*Input data*:
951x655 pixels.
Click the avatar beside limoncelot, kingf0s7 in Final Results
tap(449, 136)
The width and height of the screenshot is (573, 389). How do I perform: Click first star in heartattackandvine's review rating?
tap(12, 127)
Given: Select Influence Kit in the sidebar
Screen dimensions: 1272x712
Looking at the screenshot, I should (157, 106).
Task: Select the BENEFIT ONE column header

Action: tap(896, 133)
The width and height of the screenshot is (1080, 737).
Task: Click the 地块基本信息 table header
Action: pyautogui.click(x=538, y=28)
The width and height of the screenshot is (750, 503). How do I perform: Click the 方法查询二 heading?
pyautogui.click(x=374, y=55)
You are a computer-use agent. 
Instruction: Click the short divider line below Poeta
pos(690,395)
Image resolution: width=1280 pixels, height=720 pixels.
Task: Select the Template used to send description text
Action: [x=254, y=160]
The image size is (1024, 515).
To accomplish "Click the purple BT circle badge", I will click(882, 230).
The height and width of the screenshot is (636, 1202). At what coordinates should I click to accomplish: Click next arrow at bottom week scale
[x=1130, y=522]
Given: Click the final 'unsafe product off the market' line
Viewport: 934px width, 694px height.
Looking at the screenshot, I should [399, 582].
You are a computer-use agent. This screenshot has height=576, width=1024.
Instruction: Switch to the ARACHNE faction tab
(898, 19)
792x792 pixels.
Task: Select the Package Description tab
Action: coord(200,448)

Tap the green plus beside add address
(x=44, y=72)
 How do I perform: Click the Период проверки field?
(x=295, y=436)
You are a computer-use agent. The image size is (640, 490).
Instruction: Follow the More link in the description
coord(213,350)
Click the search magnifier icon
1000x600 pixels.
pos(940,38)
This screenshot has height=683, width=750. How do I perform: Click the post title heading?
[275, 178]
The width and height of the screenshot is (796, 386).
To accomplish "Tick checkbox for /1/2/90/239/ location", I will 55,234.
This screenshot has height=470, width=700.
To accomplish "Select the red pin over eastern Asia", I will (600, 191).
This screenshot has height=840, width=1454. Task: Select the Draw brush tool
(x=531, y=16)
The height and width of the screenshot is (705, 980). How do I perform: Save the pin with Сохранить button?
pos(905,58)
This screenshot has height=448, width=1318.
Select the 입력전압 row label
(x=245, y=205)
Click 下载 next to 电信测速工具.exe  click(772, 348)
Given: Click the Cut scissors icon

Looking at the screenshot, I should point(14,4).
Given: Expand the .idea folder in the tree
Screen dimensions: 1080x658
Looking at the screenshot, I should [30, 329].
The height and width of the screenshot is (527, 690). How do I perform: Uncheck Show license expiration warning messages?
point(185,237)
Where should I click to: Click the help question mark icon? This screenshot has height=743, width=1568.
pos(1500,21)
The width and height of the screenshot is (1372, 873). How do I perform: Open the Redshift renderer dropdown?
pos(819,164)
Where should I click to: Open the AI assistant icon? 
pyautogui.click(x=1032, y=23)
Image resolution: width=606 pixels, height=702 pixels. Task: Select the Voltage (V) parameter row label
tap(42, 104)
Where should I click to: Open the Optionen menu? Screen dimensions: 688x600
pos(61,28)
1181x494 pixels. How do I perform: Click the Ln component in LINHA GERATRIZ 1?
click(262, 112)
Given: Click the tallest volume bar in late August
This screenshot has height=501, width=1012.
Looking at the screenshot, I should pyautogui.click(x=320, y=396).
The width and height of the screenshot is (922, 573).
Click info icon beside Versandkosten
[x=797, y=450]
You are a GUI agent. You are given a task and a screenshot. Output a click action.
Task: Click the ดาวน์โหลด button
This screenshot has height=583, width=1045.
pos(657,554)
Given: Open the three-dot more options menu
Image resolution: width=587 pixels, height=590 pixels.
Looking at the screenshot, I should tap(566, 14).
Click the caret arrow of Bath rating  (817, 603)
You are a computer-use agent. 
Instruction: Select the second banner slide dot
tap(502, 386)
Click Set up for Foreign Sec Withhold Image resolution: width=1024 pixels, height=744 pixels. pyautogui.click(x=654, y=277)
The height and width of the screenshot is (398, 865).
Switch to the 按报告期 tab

*Description of the task*: Write out all the material exactly.

*Answer to the exercise*:
951x655 pixels.
Click the avatar beside limoncelot, kingf0s7 in Final Results
tap(449, 136)
The width and height of the screenshot is (573, 389). How do I perform: Click first star in heartattackandvine's review rating?
tap(12, 127)
Given: Select Influence Kit in the sidebar
Screen dimensions: 1272x712
Looking at the screenshot, I should (157, 106).
Task: Select the BENEFIT ONE column header

Action: tap(896, 133)
The width and height of the screenshot is (1080, 737).
Task: Click the 地块基本信息 table header
Action: pyautogui.click(x=538, y=28)
The width and height of the screenshot is (750, 503). How do I perform: Click the 方法查询二 heading?
pyautogui.click(x=374, y=55)
You are a computer-use agent. 
Instruction: Click the short divider line below Poeta
pos(690,395)
Image resolution: width=1280 pixels, height=720 pixels.
Task: Select the Template used to send description text
Action: [x=254, y=160]
The image size is (1024, 515).
To accomplish "Click the purple BT circle badge", I will click(882, 230).
The height and width of the screenshot is (636, 1202). At what coordinates should I click to accomplish: Click next arrow at bottom week scale
[x=1130, y=522]
Given: Click the final 'unsafe product off the market' line
Viewport: 934px width, 694px height.
Looking at the screenshot, I should [399, 582].
You are a computer-use agent. This screenshot has height=576, width=1024.
Instruction: Switch to the ARACHNE faction tab
(898, 19)
792x792 pixels.
Task: Select the Package Description tab
Action: coord(200,448)

Tap the green plus beside add address
(x=44, y=72)
 How do I perform: Click the Период проверки field?
(x=295, y=436)
You are a computer-use agent. The image size is (640, 490).
Instruction: Follow the More link in the description
coord(213,350)
Click the search magnifier icon
1000x600 pixels.
pos(940,38)
This screenshot has height=683, width=750. How do I perform: Click the post title heading?
[275, 178]
The width and height of the screenshot is (796, 386).
To accomplish "Tick checkbox for /1/2/90/239/ location", I will 55,234.
This screenshot has height=470, width=700.
To accomplish "Select the red pin over eastern Asia", I will (600, 191).
This screenshot has height=840, width=1454. Task: Select the Draw brush tool
(x=531, y=16)
The height and width of the screenshot is (705, 980). How do I perform: Save the pin with Сохранить button?
pos(905,58)
This screenshot has height=448, width=1318.
Select the 입력전압 row label
(x=245, y=205)
Click 下载 next to 电信测速工具.exe  click(772, 348)
Given: Click the Cut scissors icon

Looking at the screenshot, I should point(14,4).
Given: Expand the .idea folder in the tree
Screen dimensions: 1080x658
Looking at the screenshot, I should [30, 329].
The height and width of the screenshot is (527, 690). How do I perform: Uncheck Show license expiration warning messages?
point(185,237)
Where should I click to: Click the help question mark icon? This screenshot has height=743, width=1568.
pos(1500,21)
The width and height of the screenshot is (1372, 873). How do I perform: Open the Redshift renderer dropdown?
pos(819,164)
Where should I click to: Open the AI assistant icon? 
pyautogui.click(x=1032, y=23)
Image resolution: width=606 pixels, height=702 pixels. Task: Select the Voltage (V) parameter row label
tap(42, 104)
Where should I click to: Open the Optionen menu? Screen dimensions: 688x600
pos(61,28)
1181x494 pixels. How do I perform: Click the Ln component in LINHA GERATRIZ 1?
click(262, 112)
Given: Click the tallest volume bar in late August
This screenshot has height=501, width=1012.
Looking at the screenshot, I should pyautogui.click(x=320, y=396).
The width and height of the screenshot is (922, 573).
Click info icon beside Versandkosten
[x=797, y=450]
You are a GUI agent. You are given a task and a screenshot. Output a click action.
Task: Click the ดาวน์โหลด button
This screenshot has height=583, width=1045.
pos(657,554)
Given: Open the three-dot more options menu
Image resolution: width=587 pixels, height=590 pixels.
Looking at the screenshot, I should tap(566, 14).
Click the caret arrow of Bath rating  (817, 603)
You are a computer-use agent. 
Instruction: Select the second banner slide dot
tap(502, 386)
Click Set up for Foreign Sec Withhold Image resolution: width=1024 pixels, height=744 pixels. pyautogui.click(x=654, y=277)
The height and width of the screenshot is (398, 865).
Switch to the 按报告期 tab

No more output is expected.